This is a Tiny Tapeout ASIC project implementing the SIMON64/128 lightweight block cipher with an SPI interface.
SIMON is a family of lightweight block ciphers published by the NSA in 2013, designed for efficient hardware implementation. Its sister family, SPECK, similarly targets software efficiency. This project implements SIMON64/128, which is a variant of SIMON using 64-bit blocks and 128-bit keys.
This project has not been hardened against side-channels or other cryptographic attacks.
The ASIC implementation also includes an image illustrating a secure chip, on metal layers 1 and 2, shown in this 3D render:

The SIMON64/128 crypto module can be used through the RP2350 microcontroller on the demo board, or by connecting an external microcontroller or SPI adapter to the SPI pins.
| Pin | Signal |
|---|---|
uio[0] |
SPI CS_N |
uio[1] |
SPI SCK |
uio[2] |
SPI MOSI |
uio[3] |
SPI MISO |
SPI mode 0 is used, with clock polarity 0 and clock phase 0. Data is sampled (from MOSI) on rising clock edges, and shifted out (on MISO) on falling clock edges. Chip select is active low.
An SPI clock frequency of up to 6 MHz seems to work fine, with a 50 MHz system clock, when testing on an FPGA. Results may vary on the actual ASIC.

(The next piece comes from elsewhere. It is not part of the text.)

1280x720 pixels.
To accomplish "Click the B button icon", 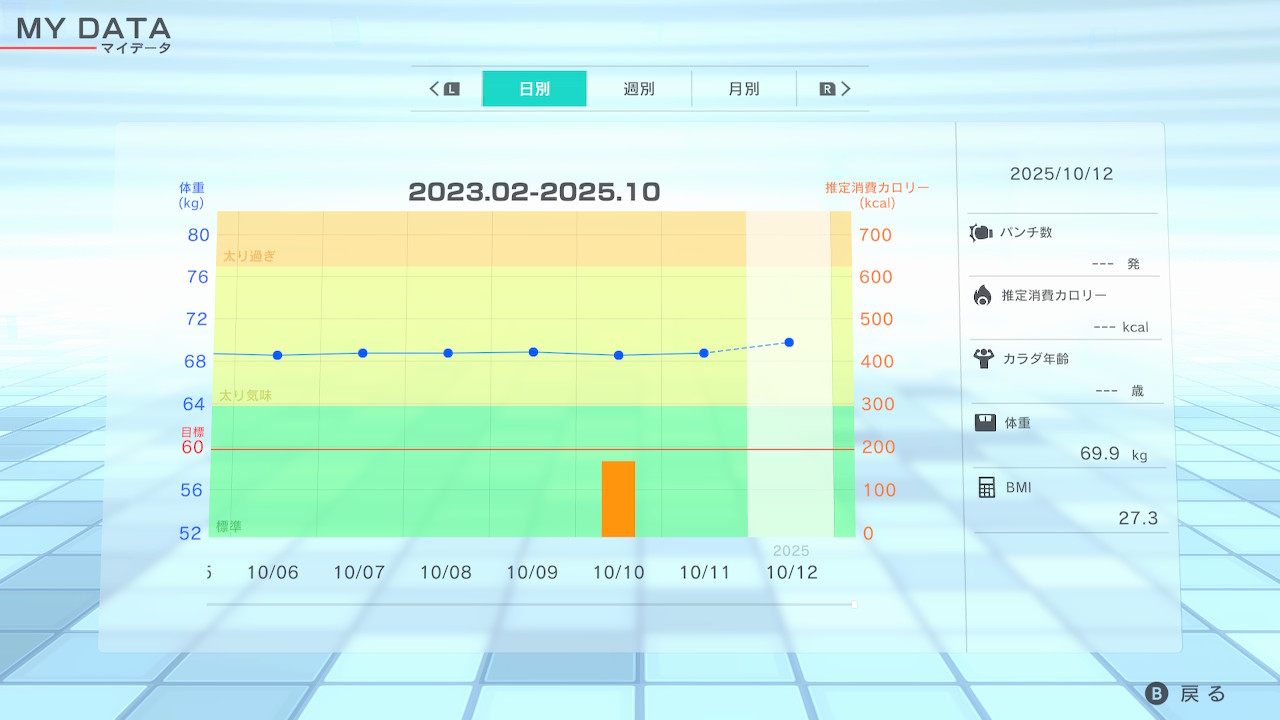I will pos(1156,694).

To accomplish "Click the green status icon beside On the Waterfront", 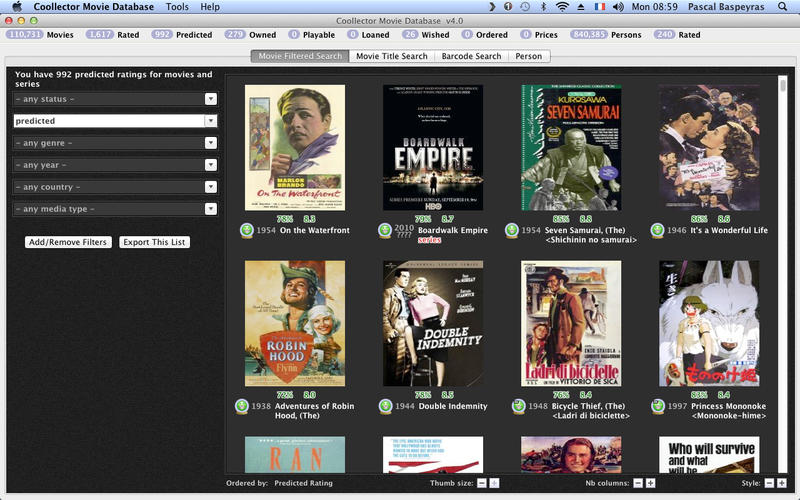I will point(244,230).
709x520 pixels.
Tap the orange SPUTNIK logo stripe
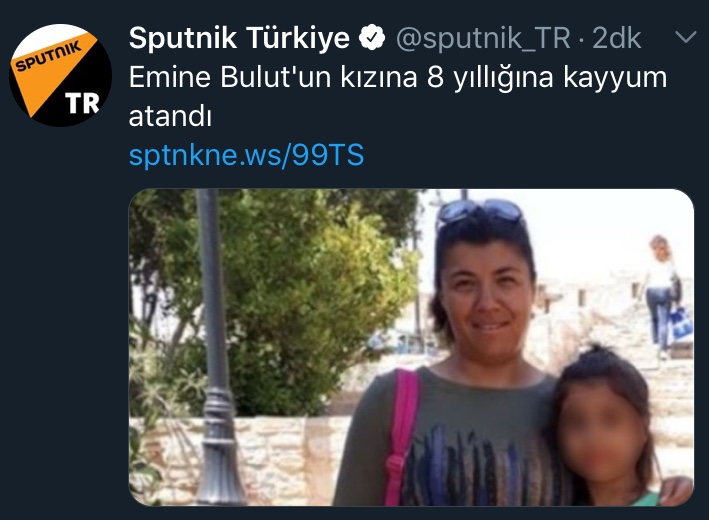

All SPI transfers are framed by CS_N.
The first byte in each SPI frame is always a command byte.
Data format:
| Command | Value | MOSI data (after command) | MISO data (after command) |
|---|---|---|---|
CMD_WRITE_KEY_128 |
0x10 |
16 key bytes | - |
CMD_WRITE_BLOCK_64 |
0x20 |
8 data bytes (plaintext or ciphertext) | - |
CMD_START_ENCRYPT |
0x30 |
- | - |
CMD_START_DECRYPT |
0x31 |
- | - |
CMD_READ_BLOCK_64 |
0x40 |
- | 8 data bytes (plaintext or ciphertext) |
CMD_READ_STATUS |
0x50 |
- | 1-byte status |
CMD_READ_STATUS)Status bit layout:
0out_valid (1 when output block is ready)core_busy (1 while encryption/decryption is running)1CMD_WRITE_KEY_128 with 16 key bytes.CMD_WRITE_BLOCK_64 with 8 plaintext/ciphertext bytes.CMD_START_ENCRYPT or CMD_START_DECRYPT.CMD_READ_STATUS until bit 2 (out_valid) becomes 1.CMD_READ_BLOCK_64 and clock out 8 bytes of result.Notes:
CMD_WRITE_BLOCK_64) clears out_valid.CMD_READ_BLOCK_64 is issued when out_valid=0, output data is not valid.This section covers parts of the SIMON cipher together with notes on the implementation in this project, but a lot of details are left out. For full details on the inner workings of SIMON, see the References section further down.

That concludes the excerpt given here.